Blankie

Confession time. I slept with my blankie all the way up until, hmmm… sometime in middle school I think. Although by the time I was forced to part ways with it (as I recall I was still not exactly keen on parting ways with it), it was hardly a blanket anymore. It was more a shred of cotton maybe that had perhaps been a blanket in its former life. It was barely enough to even hold onto anymore. What more could one expect of something that I had held onto every single night for my entire life up until that point? I could not imagine parting ways with it. Yet after years of my mom’s reasoning, cajoling, begging, pleading, finally one day- with my permission- it disappeared from my life for good- when I wasn’t looking because I just couldn’t.

That blanket was my comfort. It was my security. It was the hug that I needed. It helped me feel at home and safe in the world. What would I do without it? Well now I know. I replaced that blanket with success. Achievement. Accomplishments. Awards. Accolades. Credentials. Degrees. Feats. Titles. Knowledge even. What could be more secure than to know? And there was a point in my life when I was pretty sure that I knew. I had it all figured out, or at least the gist of it, which was enough. I was settled. The entire road ahead of me was clear. Life was settled. All that was left to do was to just play it out.

Only, of course it wasn’t settled at all. Nor would it ever be. I found that out the way most of us eventually do, when the blanket that I had wrapped myself in was ripped from me by forces much greater than myself (thankfully), leaving me standing in nothing but a sea of uncertainty when I was in my mid thirties. But I am stubborn as all get out, so rather than simply give in I just pushed harder and bigger, uncertainty and all. The past fifteen years of my life are a testament to that. I am not going to lie, it’s impressive what I (inclusive of my we with Shannon) have done in that time. That is, if you are impressed by the doing.

PROVIDED DATA:

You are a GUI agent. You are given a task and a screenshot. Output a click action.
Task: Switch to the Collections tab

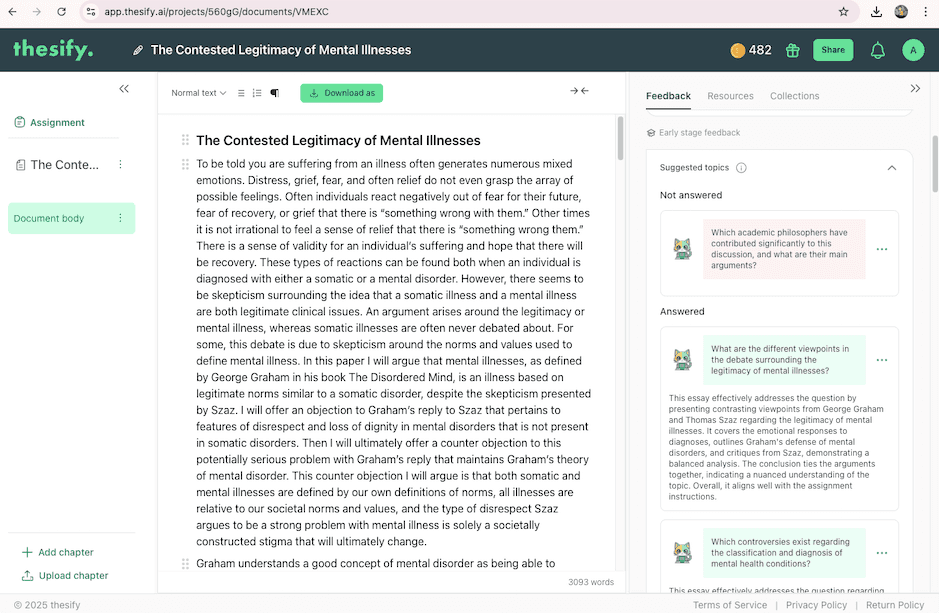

WORK INSTRUCTIONS:
**A)** In the essay about the childhood blanket, at what age was the writer left standing in a sea of uncertainty?
**B)** Continue the essay about the childhood blanket from its last sentence.
The listing has nothing to do with what follows.

RESULTS BY TASK:
**A)** In the writer's mid thirties.

**B)**
Now don’t get me wrong. I am not dissing the path I have travelled. There have been a ton of worthwhile endeavors along it. All I am saying is that it’s time to truly let go of my blankie. I don’t need it anymore. As I find myself once more standing before the abyss of uncertainty, I suddenly don’t have a care in the world. By all accounts I should. I should be very worried about my future right about now. But somehow I’m not. Not at all. I feel peaceful. I feel grateful even for the void in front of and all around me. I am more than o.k. with it. It’s not that I think it’s all going to be easy or that everything is going to go down without a hitch. There are bills to pay, a house to sell, a house to overhaul, jobs (or something like that) to find, and on and on. No news there.

My former version of myself would be racing to do all of the above, to fill the void as thoroughly and grandly as possible. But now… I just find myself sitting here. Waiting. Waiting to see what is going to happen next. It’s a curious thing, this turn of events. All I can really say is that the Universe has my attention. And I am vigilant this time to not fill it with knowing, or needing to know even. I think I’ll just patiently sit here. Hang out with my inner 5 year old child. Let her know that she doesn’t need that blankie anymore because I’ve got her. She’s safe. I’m safe. Life is safe. No matter what happens, it’s all o.k.

Yesterday I had a meeting over hiking with a professor at UVM who is working on the same sort of things I have been working on in the world. First off, yes, we actually met over hiking, not coffee. Thank you Universe for sending me such a beautiful soul to reinforce my peace in so many ways. Just now Shannon and I returned from a Dharma Talk at the Bread Loaf Mountain Zen Community, which we are trying out. Thank you Universe for supporting the founding of this community in our backyard just a year ago. I feel a resonance there. Thank you also for sending me yet another beautiful soul to reinforce my peace through his sharing and the reminder of Jiddu Krishnamurti’s secret to maintaining peace and joy in life:

“I do not mind what happens.”

That sums up this moment for me perfectly. I do not mind what is happening nor what is going to happen, or even not happen for that matter. It’s all o.k. All of it. I’m open. I see the blank slate before me, and I don’t need my blankie.